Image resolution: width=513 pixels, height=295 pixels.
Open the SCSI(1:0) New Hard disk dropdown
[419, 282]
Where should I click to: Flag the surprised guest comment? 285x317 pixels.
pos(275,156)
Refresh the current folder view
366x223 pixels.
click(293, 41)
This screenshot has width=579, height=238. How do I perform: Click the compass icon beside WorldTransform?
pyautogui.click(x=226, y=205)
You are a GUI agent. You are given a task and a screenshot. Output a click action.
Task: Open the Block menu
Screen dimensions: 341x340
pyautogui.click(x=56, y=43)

...

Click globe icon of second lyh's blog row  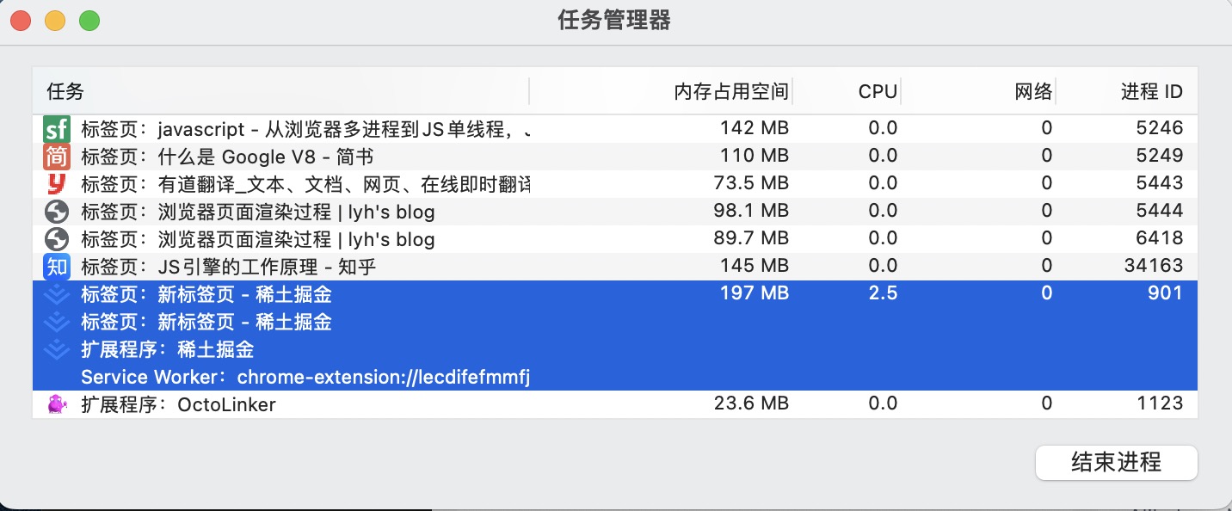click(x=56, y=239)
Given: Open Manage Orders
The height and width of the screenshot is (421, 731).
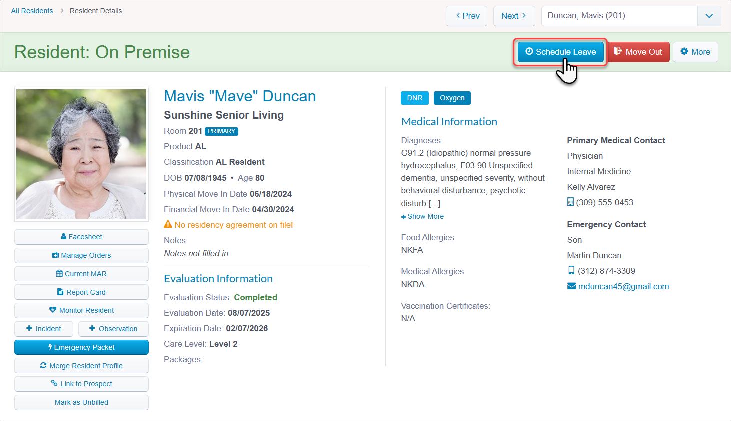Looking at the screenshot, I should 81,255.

■ **THE PROBLEM**: The required output is every line above from the one with "Open the SCSI(1:0) New Hard disk dropdown" down to the one with "Task: Open the Block menu", restated word for word, ends included.

■ **ANSWER BELOW**:
Open the SCSI(1:0) New Hard disk dropdown
[419, 282]
Where should I click to: Flag the surprised guest comment? 285x317 pixels.
pos(275,156)
Refresh the current folder view
366x223 pixels.
click(293, 41)
This screenshot has width=579, height=238. How do I perform: Click the compass icon beside WorldTransform?
pyautogui.click(x=226, y=205)
You are a GUI agent. You are given a task and a screenshot. Output a click action.
Task: Open the Block menu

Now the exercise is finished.